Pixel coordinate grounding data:
---*---

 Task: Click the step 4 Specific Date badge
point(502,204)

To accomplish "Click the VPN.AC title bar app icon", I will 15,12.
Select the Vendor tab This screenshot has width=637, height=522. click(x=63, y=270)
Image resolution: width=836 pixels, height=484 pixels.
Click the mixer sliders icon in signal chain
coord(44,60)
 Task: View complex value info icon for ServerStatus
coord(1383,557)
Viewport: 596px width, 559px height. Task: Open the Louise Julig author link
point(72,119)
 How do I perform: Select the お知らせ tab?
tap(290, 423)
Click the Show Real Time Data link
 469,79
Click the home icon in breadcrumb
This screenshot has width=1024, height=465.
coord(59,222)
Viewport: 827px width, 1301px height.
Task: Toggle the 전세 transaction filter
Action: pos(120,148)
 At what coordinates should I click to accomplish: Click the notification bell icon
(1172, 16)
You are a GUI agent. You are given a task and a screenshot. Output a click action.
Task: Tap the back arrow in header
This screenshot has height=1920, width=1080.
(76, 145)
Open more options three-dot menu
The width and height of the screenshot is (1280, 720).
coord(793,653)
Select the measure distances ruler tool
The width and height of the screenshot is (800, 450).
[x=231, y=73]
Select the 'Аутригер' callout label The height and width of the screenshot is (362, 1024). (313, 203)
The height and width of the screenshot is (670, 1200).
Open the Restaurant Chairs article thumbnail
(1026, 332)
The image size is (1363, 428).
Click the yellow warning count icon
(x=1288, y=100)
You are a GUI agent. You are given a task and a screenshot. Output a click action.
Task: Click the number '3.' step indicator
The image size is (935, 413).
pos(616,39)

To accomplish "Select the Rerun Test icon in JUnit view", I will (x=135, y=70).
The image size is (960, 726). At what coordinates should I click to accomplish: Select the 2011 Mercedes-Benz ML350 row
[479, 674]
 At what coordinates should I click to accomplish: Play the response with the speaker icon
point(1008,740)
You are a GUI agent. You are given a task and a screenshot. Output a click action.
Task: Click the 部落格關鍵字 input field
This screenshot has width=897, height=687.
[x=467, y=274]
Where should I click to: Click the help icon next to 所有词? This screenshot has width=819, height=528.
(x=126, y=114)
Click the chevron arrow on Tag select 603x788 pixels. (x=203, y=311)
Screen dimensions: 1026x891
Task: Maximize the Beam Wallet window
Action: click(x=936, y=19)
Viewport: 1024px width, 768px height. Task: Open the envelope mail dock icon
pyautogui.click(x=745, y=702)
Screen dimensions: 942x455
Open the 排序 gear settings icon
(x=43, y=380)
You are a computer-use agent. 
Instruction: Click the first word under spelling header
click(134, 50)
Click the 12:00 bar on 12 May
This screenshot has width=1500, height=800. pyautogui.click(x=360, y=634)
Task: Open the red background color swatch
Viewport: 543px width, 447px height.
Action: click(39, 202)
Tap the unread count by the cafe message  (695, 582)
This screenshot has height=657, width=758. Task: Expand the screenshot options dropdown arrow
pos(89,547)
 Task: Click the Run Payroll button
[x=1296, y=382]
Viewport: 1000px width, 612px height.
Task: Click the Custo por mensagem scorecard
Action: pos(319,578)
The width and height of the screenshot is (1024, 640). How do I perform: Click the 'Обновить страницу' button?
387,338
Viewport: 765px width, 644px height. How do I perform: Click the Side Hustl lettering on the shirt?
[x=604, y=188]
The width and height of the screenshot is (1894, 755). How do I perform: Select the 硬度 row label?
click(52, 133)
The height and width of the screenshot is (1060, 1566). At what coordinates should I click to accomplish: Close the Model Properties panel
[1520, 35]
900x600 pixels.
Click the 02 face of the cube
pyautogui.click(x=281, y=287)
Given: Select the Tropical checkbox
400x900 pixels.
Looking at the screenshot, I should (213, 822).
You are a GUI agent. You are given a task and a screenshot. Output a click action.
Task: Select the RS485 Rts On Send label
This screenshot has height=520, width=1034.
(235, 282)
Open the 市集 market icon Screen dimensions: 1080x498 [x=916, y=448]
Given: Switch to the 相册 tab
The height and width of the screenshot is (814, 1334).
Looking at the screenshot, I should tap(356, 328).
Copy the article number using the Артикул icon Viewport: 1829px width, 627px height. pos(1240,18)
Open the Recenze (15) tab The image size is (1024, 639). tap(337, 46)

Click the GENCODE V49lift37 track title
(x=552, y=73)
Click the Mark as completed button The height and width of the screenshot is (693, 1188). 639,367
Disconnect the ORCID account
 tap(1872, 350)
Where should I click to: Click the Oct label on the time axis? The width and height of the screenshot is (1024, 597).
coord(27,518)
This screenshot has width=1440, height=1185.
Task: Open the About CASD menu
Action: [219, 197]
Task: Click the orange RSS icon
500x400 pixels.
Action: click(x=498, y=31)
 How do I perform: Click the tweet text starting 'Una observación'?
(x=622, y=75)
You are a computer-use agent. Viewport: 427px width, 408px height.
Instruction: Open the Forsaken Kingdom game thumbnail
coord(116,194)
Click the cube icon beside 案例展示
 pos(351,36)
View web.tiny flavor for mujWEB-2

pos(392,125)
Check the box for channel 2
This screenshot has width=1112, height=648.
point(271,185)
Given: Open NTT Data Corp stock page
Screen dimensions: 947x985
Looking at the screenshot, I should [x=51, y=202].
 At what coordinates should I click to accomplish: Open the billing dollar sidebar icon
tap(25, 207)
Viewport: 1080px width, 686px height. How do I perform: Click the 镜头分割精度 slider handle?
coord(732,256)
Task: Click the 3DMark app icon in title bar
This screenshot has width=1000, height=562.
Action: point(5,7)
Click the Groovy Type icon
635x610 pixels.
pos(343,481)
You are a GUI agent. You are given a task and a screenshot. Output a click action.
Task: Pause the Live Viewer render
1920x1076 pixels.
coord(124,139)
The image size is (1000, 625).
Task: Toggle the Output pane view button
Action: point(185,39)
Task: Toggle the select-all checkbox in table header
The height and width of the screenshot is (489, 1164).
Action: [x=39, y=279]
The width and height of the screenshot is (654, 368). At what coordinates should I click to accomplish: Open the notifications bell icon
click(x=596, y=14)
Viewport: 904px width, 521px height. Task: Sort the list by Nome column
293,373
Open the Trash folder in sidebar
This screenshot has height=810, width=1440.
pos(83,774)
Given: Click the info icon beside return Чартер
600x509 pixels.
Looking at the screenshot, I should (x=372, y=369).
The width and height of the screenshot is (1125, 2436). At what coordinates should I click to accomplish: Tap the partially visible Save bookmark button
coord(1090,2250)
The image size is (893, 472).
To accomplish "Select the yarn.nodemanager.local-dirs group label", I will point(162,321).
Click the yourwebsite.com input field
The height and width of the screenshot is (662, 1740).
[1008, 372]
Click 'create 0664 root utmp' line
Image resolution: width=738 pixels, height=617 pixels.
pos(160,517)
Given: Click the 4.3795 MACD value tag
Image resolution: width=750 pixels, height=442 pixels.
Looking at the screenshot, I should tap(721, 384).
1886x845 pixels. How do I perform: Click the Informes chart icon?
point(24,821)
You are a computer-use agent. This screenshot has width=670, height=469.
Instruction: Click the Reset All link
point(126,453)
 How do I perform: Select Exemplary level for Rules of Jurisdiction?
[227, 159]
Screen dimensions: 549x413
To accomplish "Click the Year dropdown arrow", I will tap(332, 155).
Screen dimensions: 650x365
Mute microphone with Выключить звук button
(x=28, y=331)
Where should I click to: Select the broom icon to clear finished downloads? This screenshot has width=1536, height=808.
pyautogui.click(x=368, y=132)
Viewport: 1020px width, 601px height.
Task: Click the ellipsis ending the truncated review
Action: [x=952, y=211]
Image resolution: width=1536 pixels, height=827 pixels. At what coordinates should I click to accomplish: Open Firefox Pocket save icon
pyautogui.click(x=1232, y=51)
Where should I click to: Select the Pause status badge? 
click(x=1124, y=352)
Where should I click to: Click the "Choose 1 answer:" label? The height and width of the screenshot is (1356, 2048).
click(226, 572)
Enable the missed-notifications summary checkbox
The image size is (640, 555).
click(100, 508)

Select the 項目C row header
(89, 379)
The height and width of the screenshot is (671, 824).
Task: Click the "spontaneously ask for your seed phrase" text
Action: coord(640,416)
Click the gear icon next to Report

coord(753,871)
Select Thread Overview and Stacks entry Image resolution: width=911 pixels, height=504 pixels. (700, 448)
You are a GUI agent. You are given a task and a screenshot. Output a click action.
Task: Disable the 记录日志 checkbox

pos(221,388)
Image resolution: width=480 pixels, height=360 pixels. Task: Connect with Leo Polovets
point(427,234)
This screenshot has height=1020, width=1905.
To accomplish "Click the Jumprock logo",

---*---

> _What is required_
What goes in the answer is the run of lines from the one holding "Task: Disable the 记录日志 checkbox" to the end of the entries, reproduced exactly and with nothing else.

> _Expected output_
Task: Disable the 记录日志 checkbox

pos(221,388)
Image resolution: width=480 pixels, height=360 pixels. Task: Connect with Leo Polovets
point(427,234)
This screenshot has height=1020, width=1905.
To accomplish "Click the Jumprock logo",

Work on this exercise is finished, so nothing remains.